▸ **Task**:
Begin at the line below that has "Toggle the first". Stop after the line that has "You are a computer-use", repeating each line exactly and leaving out the pictures.

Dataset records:
━━━━━━━━━━
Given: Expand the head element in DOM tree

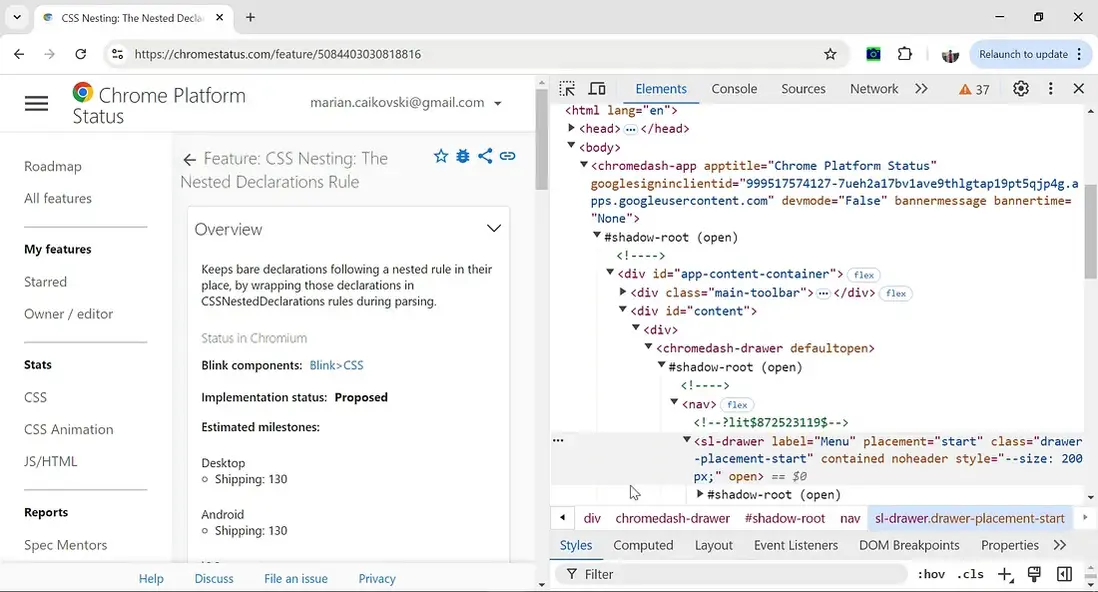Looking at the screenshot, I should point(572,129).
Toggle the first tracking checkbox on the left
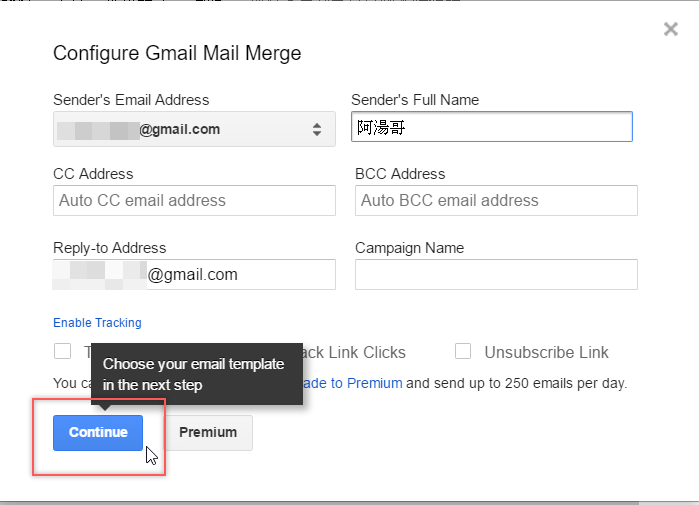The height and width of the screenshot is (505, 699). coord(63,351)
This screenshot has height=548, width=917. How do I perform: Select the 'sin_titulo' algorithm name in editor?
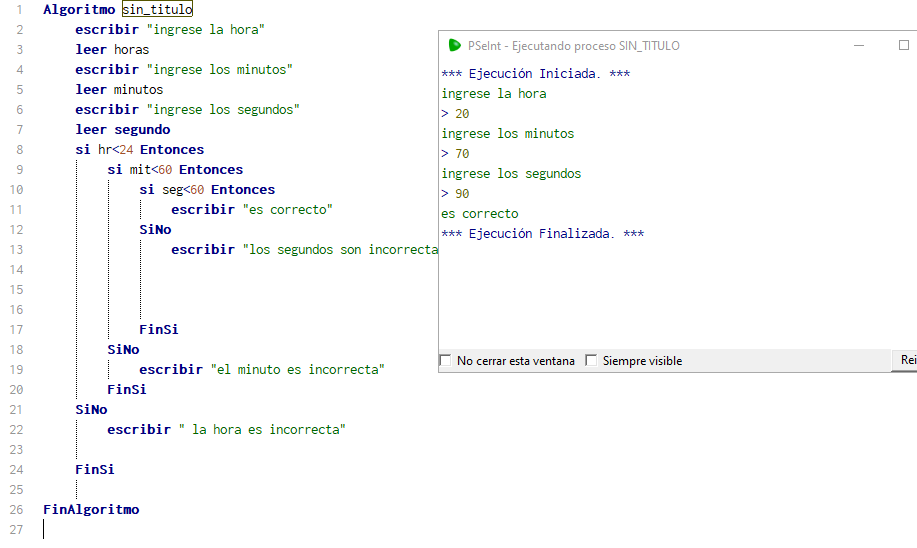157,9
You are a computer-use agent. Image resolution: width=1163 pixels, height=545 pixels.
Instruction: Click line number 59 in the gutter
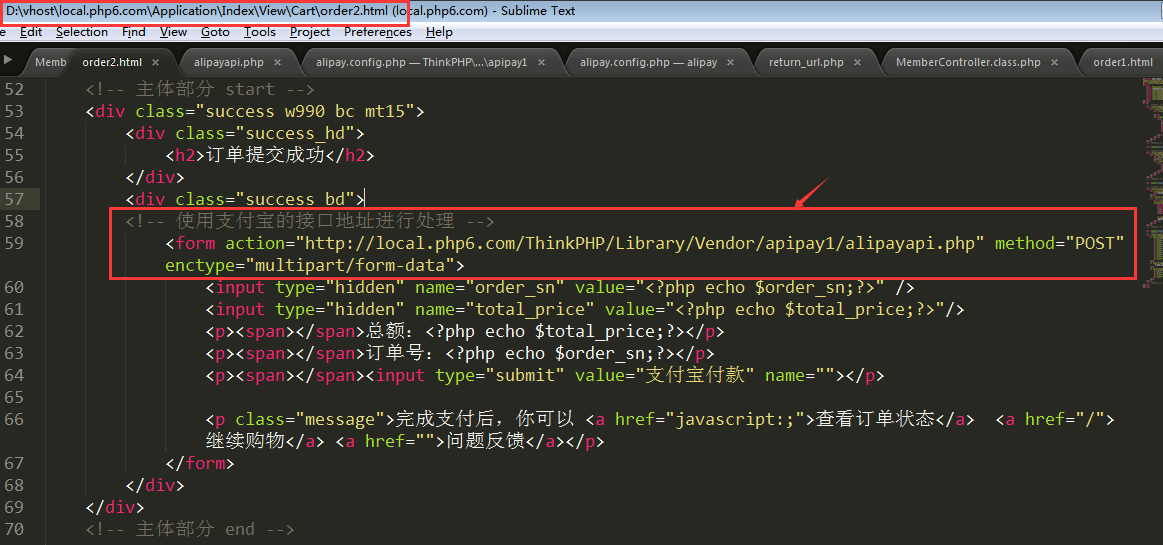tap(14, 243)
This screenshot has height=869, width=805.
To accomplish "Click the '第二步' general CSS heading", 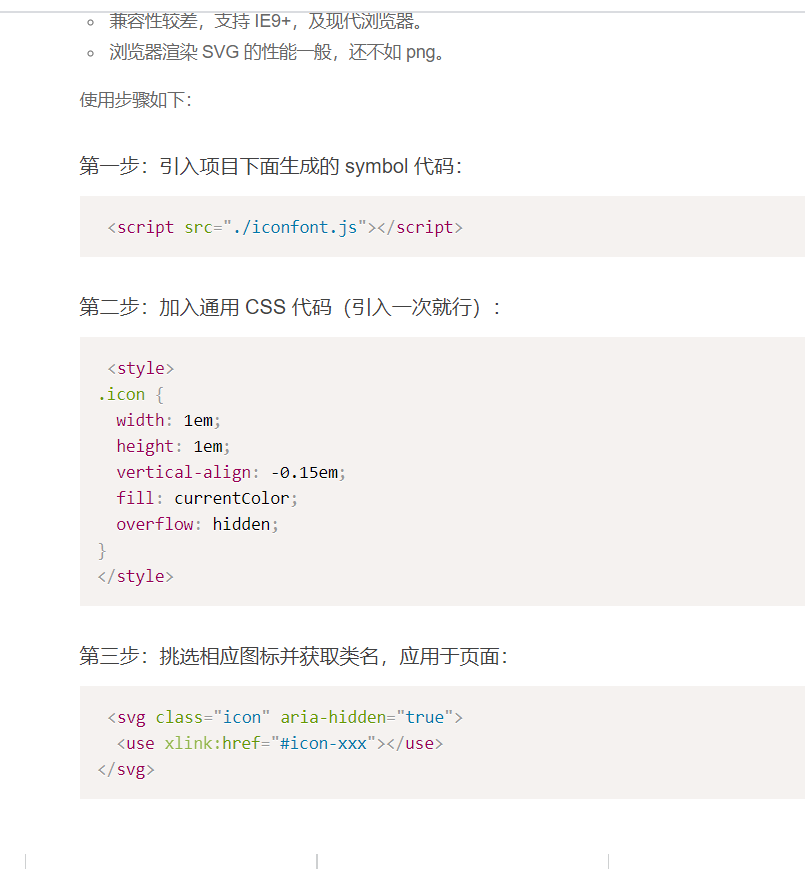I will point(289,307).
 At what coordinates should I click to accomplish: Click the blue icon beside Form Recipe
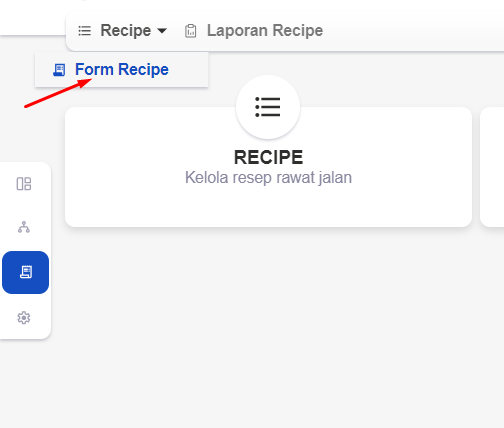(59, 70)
━━━━━━━━━━
▸ **Written reply**:
Toggle the first tracking checkbox on the left
The height and width of the screenshot is (505, 699). coord(63,351)
This screenshot has height=548, width=917. How do I perform: Select the 'sin_titulo' algorithm name in editor?
157,9
You are a computer-use agent. Image resolution: width=1163 pixels, height=545 pixels.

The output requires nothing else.